She’s right: My counterpart from ’54 wouldn’t be savoring a vodka like Skyy or Absolut that’s hyped as super-distilled. Back then gin was still the mainstay and vodka an obscure Russian novelty; Smirnoff was the first brand to gain popularity. Meanwhile, my doppelgnger’s milk and eggs were probably delivered by a milkman, unadorned with stamped expiration dates. And whereas the pig that produced his bacon was raised on a small farm (fewer than 200 animals), today’s mass-produced porker is likely to have been crammed together with some 150,000 other swine and continually dosed with antibiotics.

And that’s just breakfast. In the ’50s, the typical American lusted not for a plasma TV or Treo 600 PDA/phone but for a Hoover washing machine and GE refrigerator.10 The average person today buys a new cellphone every 18 months, and two of the hottest magazines are Lucky (about the accumulation of stuff) and Real Simple (about how to stop stuff from overwhelming you). Yet as the saying goes, the more things change, the more they stay the same. As Elaine Tyler May recounts in Homeward Bound: American Families in the Cold War Era, Kelly Longitudinal Studies done at that time revealed women complaining “My husband continually seeks something new to own. He doesn’t keep his interest in one thing too long.”

After all, is it really such a big leap from Popular Science‘s November 1953 feature “How You’ll Get TV Colorcasts” to the magazine’s April 2004 story about how to hack your TiVo to get an extra 150 hours of storage time? Fifty years later, we’re still trying to keep up with the Joneses.

I’m sure my bloodshot counterpart would have ended his New Year’s Day in front of the tube, so I turn on the ’52 Zenith. I’m distressed at having to drum my fingers for a full minute while the TV warms up. The culprit is 1950s-era tube technology. The metal in a cathode-ray tube had to heat up before the tube would function; the transistors in modern TVs, by contrast, operate with no startup delay.11

The past half century has yielded dramatic advances in TV transmission and image
quality–first color, then stereo sound, cable transmission, satellite delivery, digitally transmitted signals and, most recently, the advent of high-definition TV, which is expected to be the industry standard by 2006. So Piper and I expect some waves or ripples, but the picture on our ’52 Zenith is as sharp as that of our six-year-old Sony.

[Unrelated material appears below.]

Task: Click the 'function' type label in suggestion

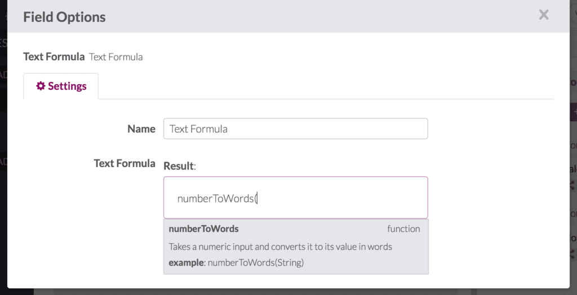Action: 403,229
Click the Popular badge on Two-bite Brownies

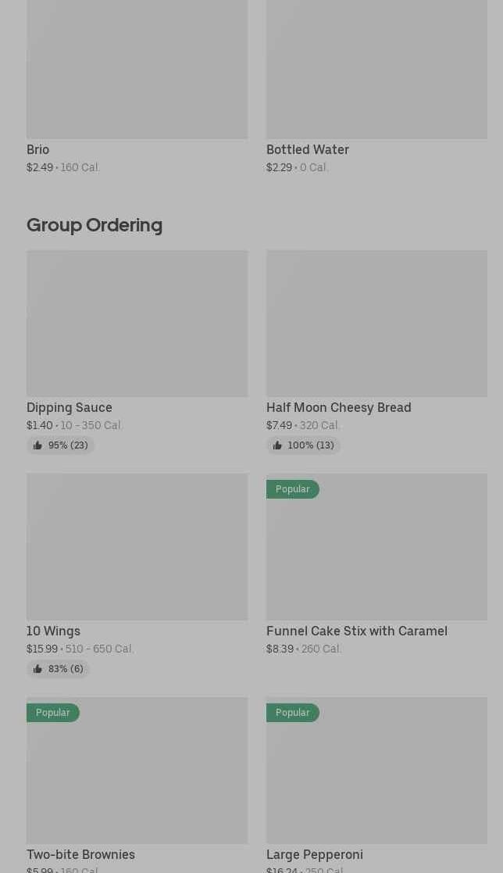coord(53,713)
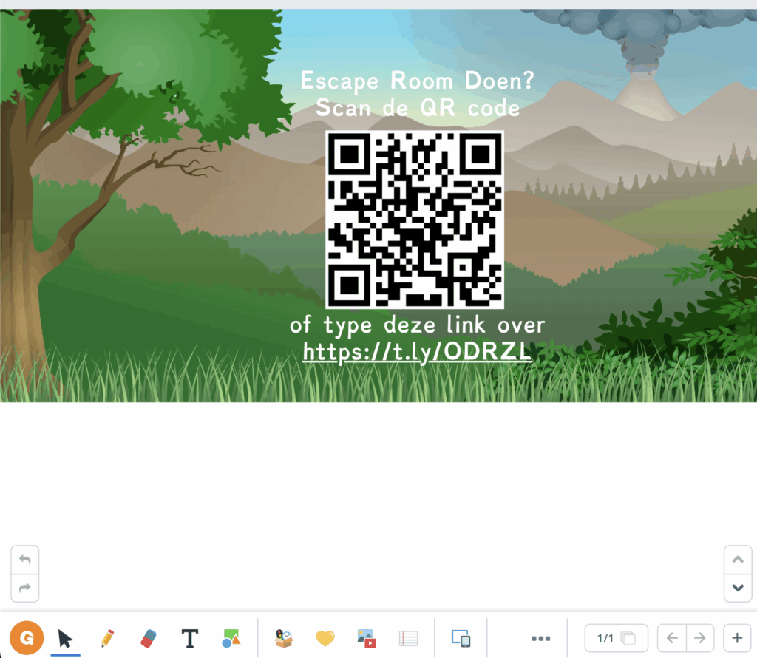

Without a remote, I’m crouched in front of the TV like a caveman; still, I start instinctually flipping. Charlie Rose. The Orange Bowl. The Simpsons. Everybody Loves Raymond. The Drew Carey Show. Leno and Letterman. Few enough options that you can toss your TV Guide,12 but still not too bad. I pop two aspirin and settle in to enjoy Dave’s delightful interview with director Barry Sonnenfeld. Twenty minutes later, the TV makes what I’ve since diagnosed as “a funny sound.” Poof! Fade to black.

At least this solves the problem of who will get up to turn it off.

7 The Zoning Improvement Plan, or ZIP Code, was devised by postal worker Robert Aurand Moon and adopted by the U.S. Postal Service in 1963. Moon, who became known as Mr. Zip, was national director of delivery services in Washington, D.C., from 1970 to 1977. He died in 2001 at the age of 83.

8 Ibuprofen (Advil’s active ingredient) was invented in 1969–the same year as ATMs, the barcode scanner and in vitro fertilization–and approved by the FDA for over-the-counter sales in 1984. Back in 1954, the only over-the-counter pain medicine was good old aspirin, a remedy originally derived from willow tree bark that was marketed starting in the 1890s. Tylenol, or acetaminophen, debuted in 1955 as a children’s elixir–it was packaged to look like a red fire truck. The first adult version appeared in 1960.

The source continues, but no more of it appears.